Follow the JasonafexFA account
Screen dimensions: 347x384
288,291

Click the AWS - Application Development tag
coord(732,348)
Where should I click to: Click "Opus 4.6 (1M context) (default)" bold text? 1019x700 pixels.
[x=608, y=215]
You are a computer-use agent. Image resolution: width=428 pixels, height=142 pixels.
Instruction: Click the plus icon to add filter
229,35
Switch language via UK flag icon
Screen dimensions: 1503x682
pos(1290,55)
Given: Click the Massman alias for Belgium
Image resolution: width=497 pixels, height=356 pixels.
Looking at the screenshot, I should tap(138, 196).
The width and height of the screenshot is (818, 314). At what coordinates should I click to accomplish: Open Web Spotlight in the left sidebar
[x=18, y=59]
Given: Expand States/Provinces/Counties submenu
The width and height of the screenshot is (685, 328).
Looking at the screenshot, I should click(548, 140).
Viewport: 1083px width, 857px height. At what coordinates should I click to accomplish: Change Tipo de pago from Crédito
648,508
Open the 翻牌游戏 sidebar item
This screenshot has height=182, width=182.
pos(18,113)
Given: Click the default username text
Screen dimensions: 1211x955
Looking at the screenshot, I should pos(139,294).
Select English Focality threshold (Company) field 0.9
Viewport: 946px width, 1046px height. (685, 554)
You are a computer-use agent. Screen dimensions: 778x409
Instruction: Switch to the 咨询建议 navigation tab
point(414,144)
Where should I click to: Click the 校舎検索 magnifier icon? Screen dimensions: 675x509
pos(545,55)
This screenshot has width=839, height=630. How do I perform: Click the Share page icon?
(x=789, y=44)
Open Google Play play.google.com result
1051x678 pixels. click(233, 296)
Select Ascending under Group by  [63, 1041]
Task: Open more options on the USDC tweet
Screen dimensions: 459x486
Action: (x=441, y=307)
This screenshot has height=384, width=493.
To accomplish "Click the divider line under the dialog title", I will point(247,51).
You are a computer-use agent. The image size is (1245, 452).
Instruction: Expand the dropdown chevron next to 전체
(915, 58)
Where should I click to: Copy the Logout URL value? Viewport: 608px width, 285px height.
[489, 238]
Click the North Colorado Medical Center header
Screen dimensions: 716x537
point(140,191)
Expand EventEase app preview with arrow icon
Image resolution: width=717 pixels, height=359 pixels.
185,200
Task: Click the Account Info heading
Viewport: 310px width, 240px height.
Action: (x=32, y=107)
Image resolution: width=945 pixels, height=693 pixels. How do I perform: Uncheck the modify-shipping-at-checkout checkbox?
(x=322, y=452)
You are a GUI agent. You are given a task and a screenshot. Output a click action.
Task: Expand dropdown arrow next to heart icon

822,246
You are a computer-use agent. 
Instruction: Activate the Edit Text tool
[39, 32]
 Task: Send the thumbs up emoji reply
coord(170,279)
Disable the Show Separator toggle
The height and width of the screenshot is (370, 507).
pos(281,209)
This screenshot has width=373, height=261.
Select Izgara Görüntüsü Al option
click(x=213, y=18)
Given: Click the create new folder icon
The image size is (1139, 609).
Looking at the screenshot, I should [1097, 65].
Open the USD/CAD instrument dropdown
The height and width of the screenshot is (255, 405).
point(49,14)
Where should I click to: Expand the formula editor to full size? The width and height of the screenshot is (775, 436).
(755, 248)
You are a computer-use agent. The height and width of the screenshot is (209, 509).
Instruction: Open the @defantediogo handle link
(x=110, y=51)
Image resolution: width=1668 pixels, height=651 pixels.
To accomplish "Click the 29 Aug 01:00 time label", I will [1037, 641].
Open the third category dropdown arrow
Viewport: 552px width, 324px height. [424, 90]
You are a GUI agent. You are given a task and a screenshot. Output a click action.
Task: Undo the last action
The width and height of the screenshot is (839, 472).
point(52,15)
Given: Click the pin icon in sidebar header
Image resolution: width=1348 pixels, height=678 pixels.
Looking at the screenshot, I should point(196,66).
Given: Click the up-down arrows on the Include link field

▬▬▬

— Instructions for the task —
Return the lines above exactly, keeping every word.

— Output for this exercise —
Follow the JasonafexFA account
Screen dimensions: 347x384
288,291

Click the AWS - Application Development tag
coord(732,348)
Where should I click to: Click "Opus 4.6 (1M context) (default)" bold text? 1019x700 pixels.
[x=608, y=215]
You are a computer-use agent. Image resolution: width=428 pixels, height=142 pixels.
Instruction: Click the plus icon to add filter
229,35
Switch language via UK flag icon
Screen dimensions: 1503x682
pos(1290,55)
Given: Click the Massman alias for Belgium
Image resolution: width=497 pixels, height=356 pixels.
Looking at the screenshot, I should tap(138, 196).
The width and height of the screenshot is (818, 314). At what coordinates should I click to accomplish: Open Web Spotlight in the left sidebar
[x=18, y=59]
Given: Expand States/Provinces/Counties submenu
The width and height of the screenshot is (685, 328).
Looking at the screenshot, I should click(548, 140).
Viewport: 1083px width, 857px height. At what coordinates should I click to accomplish: Change Tipo de pago from Crédito
648,508
Open the 翻牌游戏 sidebar item
This screenshot has height=182, width=182.
pos(18,113)
Given: Click the default username text
Screen dimensions: 1211x955
Looking at the screenshot, I should pos(139,294).
Select English Focality threshold (Company) field 0.9
Viewport: 946px width, 1046px height. (685, 554)
You are a computer-use agent. Screen dimensions: 778x409
Instruction: Switch to the 咨询建议 navigation tab
point(414,144)
Where should I click to: Click the 校舎検索 magnifier icon? Screen dimensions: 675x509
pos(545,55)
This screenshot has width=839, height=630. How do I perform: Click the Share page icon?
(x=789, y=44)
Open Google Play play.google.com result
1051x678 pixels. click(233, 296)
Select Ascending under Group by  [63, 1041]
Task: Open more options on the USDC tweet
Screen dimensions: 459x486
Action: (x=441, y=307)
This screenshot has height=384, width=493.
To accomplish "Click the divider line under the dialog title", I will point(247,51).
You are a computer-use agent. The image size is (1245, 452).
Instruction: Expand the dropdown chevron next to 전체
(915, 58)
Where should I click to: Copy the Logout URL value? Viewport: 608px width, 285px height.
[489, 238]
Click the North Colorado Medical Center header
Screen dimensions: 716x537
point(140,191)
Expand EventEase app preview with arrow icon
Image resolution: width=717 pixels, height=359 pixels.
185,200
Task: Click the Account Info heading
Viewport: 310px width, 240px height.
Action: (x=32, y=107)
Image resolution: width=945 pixels, height=693 pixels. How do I perform: Uncheck the modify-shipping-at-checkout checkbox?
(x=322, y=452)
You are a GUI agent. You are given a task and a screenshot. Output a click action.
Task: Expand dropdown arrow next to heart icon

822,246
You are a computer-use agent. 
Instruction: Activate the Edit Text tool
[39, 32]
 Task: Send the thumbs up emoji reply
coord(170,279)
Disable the Show Separator toggle
The height and width of the screenshot is (370, 507).
pos(281,209)
This screenshot has width=373, height=261.
Select Izgara Görüntüsü Al option
click(x=213, y=18)
Given: Click the create new folder icon
The image size is (1139, 609).
Looking at the screenshot, I should [1097, 65].
Open the USD/CAD instrument dropdown
The height and width of the screenshot is (255, 405).
point(49,14)
Where should I click to: Expand the formula editor to full size? The width and height of the screenshot is (775, 436).
(755, 248)
You are a computer-use agent. The height and width of the screenshot is (209, 509).
Instruction: Open the @defantediogo handle link
(x=110, y=51)
Image resolution: width=1668 pixels, height=651 pixels.
To accomplish "Click the 29 Aug 01:00 time label", I will [1037, 641].
Open the third category dropdown arrow
Viewport: 552px width, 324px height. [424, 90]
You are a GUI agent. You are given a task and a screenshot. Output a click action.
Task: Undo the last action
The width and height of the screenshot is (839, 472).
point(52,15)
Given: Click the pin icon in sidebar header
Image resolution: width=1348 pixels, height=678 pixels.
Looking at the screenshot, I should point(196,66).
Given: Click the up-down arrows on the Include link field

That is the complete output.